Date:                           15 December 1995

 

Solicitors for the Applicant:  Ryan Carlisle Thomas

Counsel for the Applicant:                Mr Richard Niall

 

Solicitors for the Respondent:         Freehill Hollingdale & Page

Counsel for the Respondent:           Mr Frank Parry

 

Date of hearing:                                6, 8, 9 & 10 November 1995

Date of judgment:                              15 December 1995


C A T C H W O R D S

 

INDUSTRIAL LAW - TERMINATION OF EMPLOYMENT - whether VALID REASON for termination - whether refusal to perform a duty where a medical certificate certifies the employee as unfit to perform the duty is a breach of the contract of employment - whether it is lawful or reasonable to require an employee to obtain a medical certificate specifically certifying the employee as fit to perform certain duties - whether termination HARSH, UNJUST OR UNREASONABLE - REINSTATEMENT

 

 

 

 

Industrial Relations Act 1988 ss.170DC, 170DE(1), 170DE(2), 170DF(1), 170EE(1)

Accident Compensation Act 1985 (Vic) ss. 4A, 103(1), 122(1) and (3)

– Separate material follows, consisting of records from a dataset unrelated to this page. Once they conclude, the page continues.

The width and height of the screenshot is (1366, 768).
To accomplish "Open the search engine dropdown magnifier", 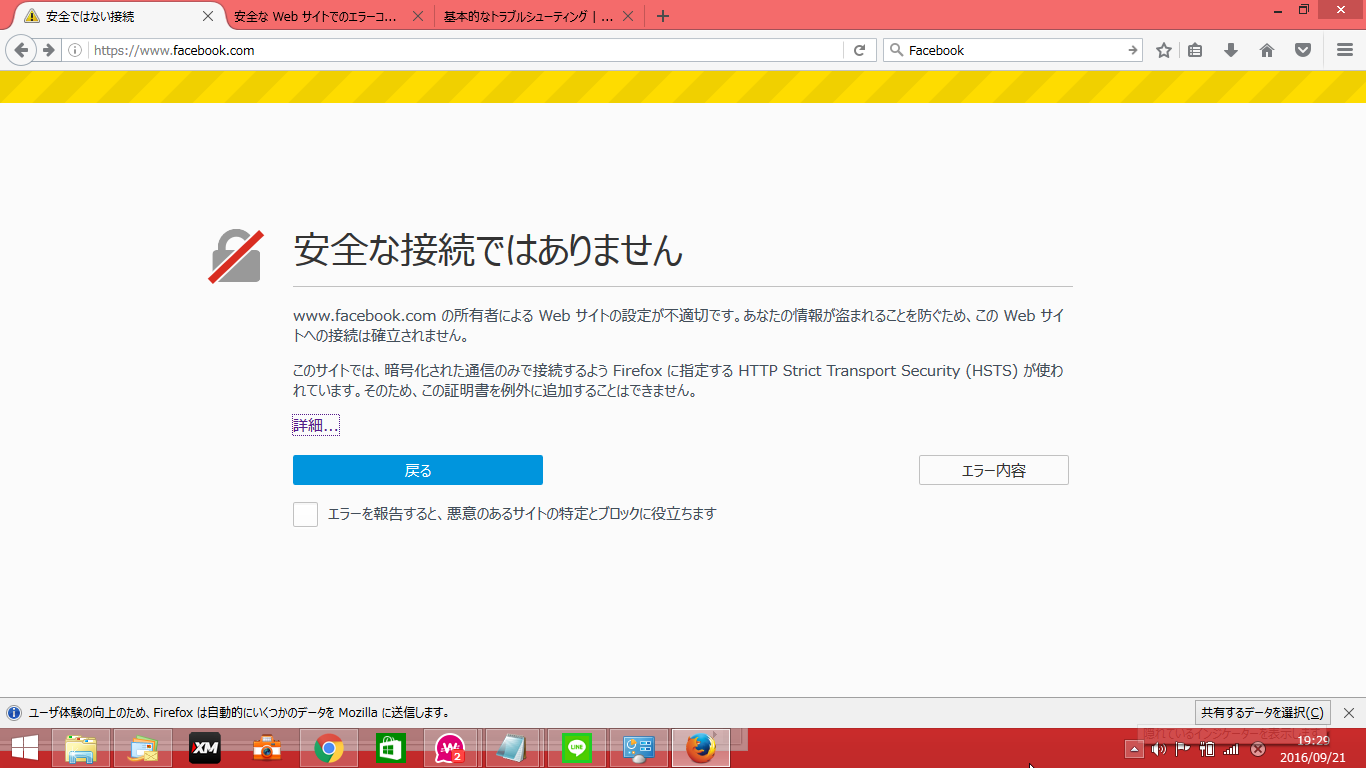I will pyautogui.click(x=896, y=50).
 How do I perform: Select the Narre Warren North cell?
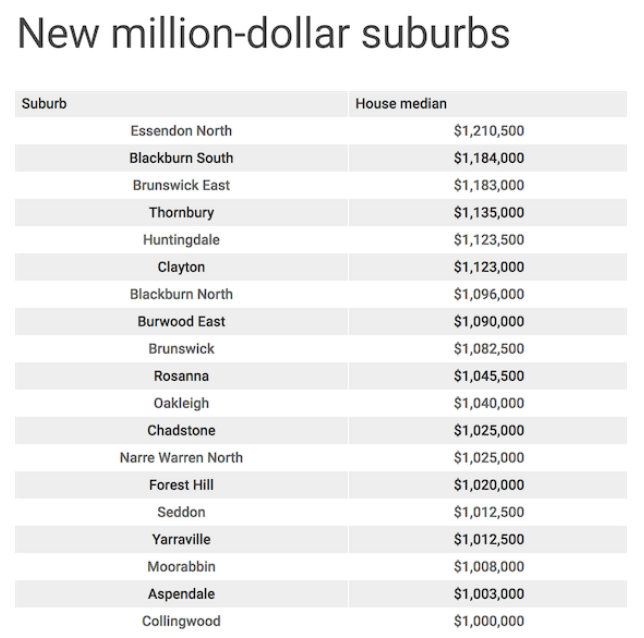[181, 457]
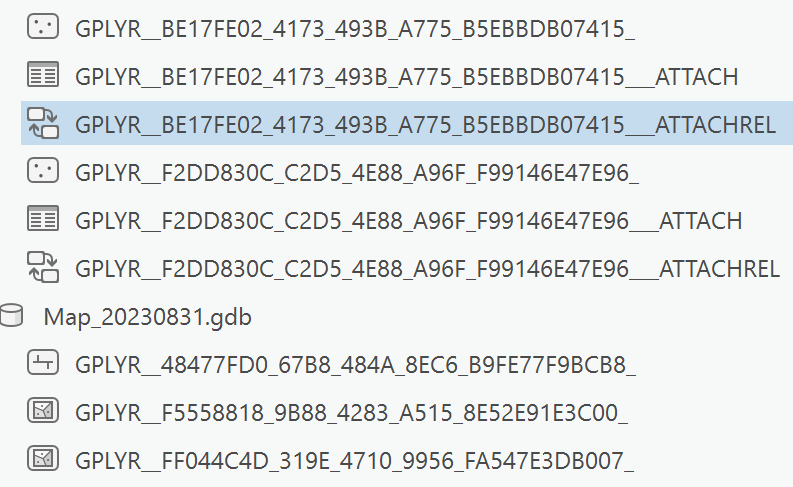Click table icon for F2DD830C ATTACH
The width and height of the screenshot is (793, 487).
coord(42,219)
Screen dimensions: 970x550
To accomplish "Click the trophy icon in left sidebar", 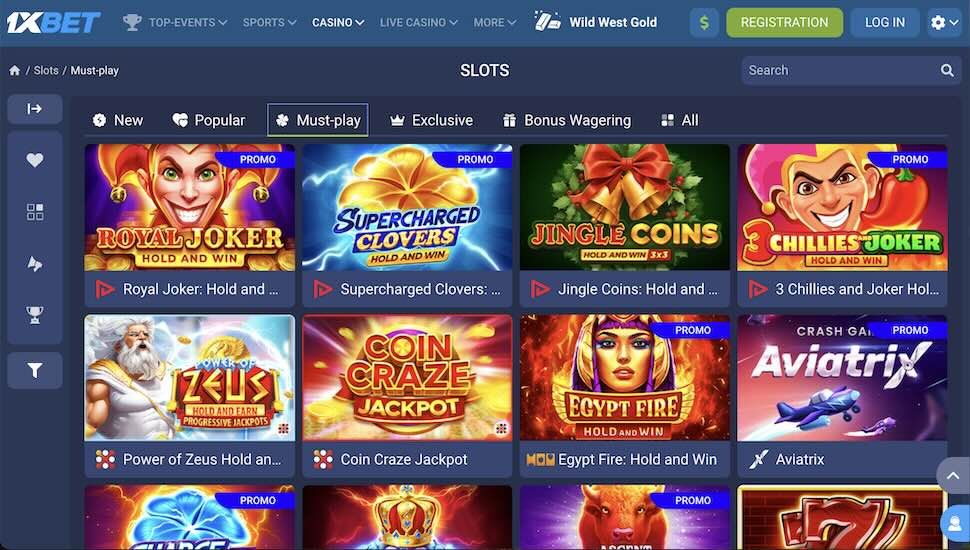I will [35, 315].
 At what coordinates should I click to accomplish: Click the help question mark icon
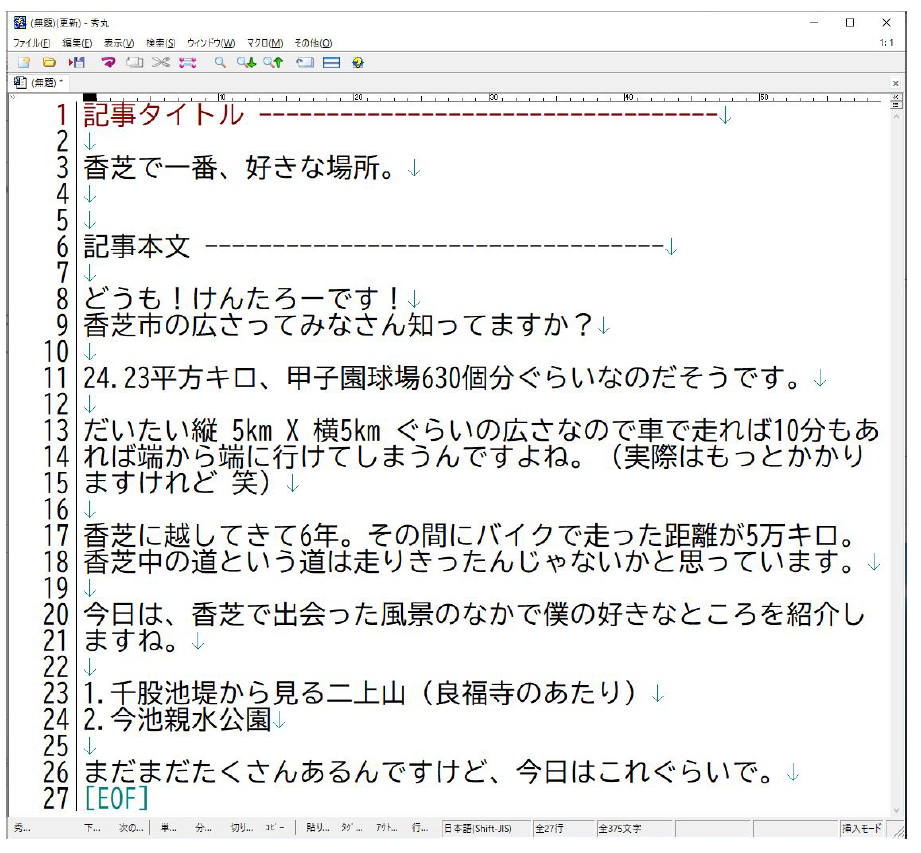(357, 62)
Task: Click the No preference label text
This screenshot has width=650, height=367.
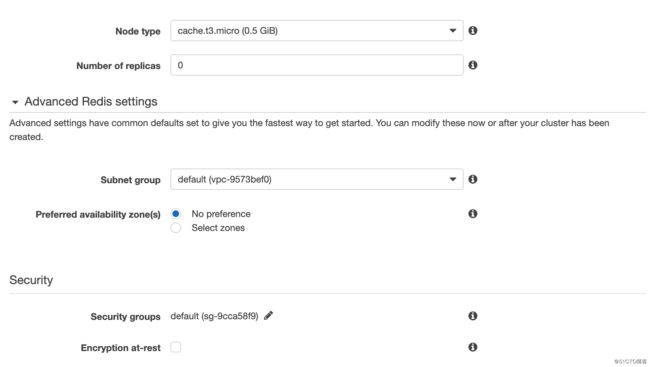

Commonwealth Evidence Act 1995 s.60

 

 

 

 

CASES:         Selvachandran v Peteron Plastics Pty Ltd, (unreported) Northrop J., No VI 1322R of 1994

                        Cox v South Australian Meat Corporation, (1995) 60 IR 293

                        Izdes v L.G. Bennett & Co Pty Limited t/as Alba Industries, (unreported) Beazley J., No. WI 307 of 1994

                        Johns v Gunns Limited (1995) 60 IR 258

 

 

 

 

 

VAN THU NGUYEN  -v-  NISSAN CASTING AUSTRALIA PTY LTD

 

 

 

No. VI 3839 of 1995

 

 

 

 

 

 

Before:           Judicial Registrar Millane

Place:             Melbourne

Date:               15 December 1995


INDUSTRIAL RELATIONS COURT

OF AUSTRALIA

VICTORIA DISTRICT REGISTRY

 

VI 3839 of 1995

 

B E T W E E N :

 

VAN THU NGUYEN

Applicant

 

 

AND

 

 

NISSAN CASTING AUSTRALIA PTY LTD

Respondent

 

 

MINUTES OF ORDERS

 

 

Judicial Registrar Millane                                     15 December 1995

 

THE COURT ORDERS THAT:

 

1.         The respondent reinstate the applicant to the position in which he was employed immediately prior to the termination of his employment.

 

2.         For all purposes the employment of the applicant by the respondent be deemed to be continuous from the date of termination on 13 July 1995 to the date of reinstatement.

 

3.         Within 14 days of the date of the making of these orders the respondent pay to the applicant the remuneration lost by reason of the termination of his employment.

 

4.         There be liberty to the parties to apply on the giving of reasonable notice.

 

 

NOTE:      Settlement and entry of orders is dealt with by Order 36 of the Industrial Relations Court Rules.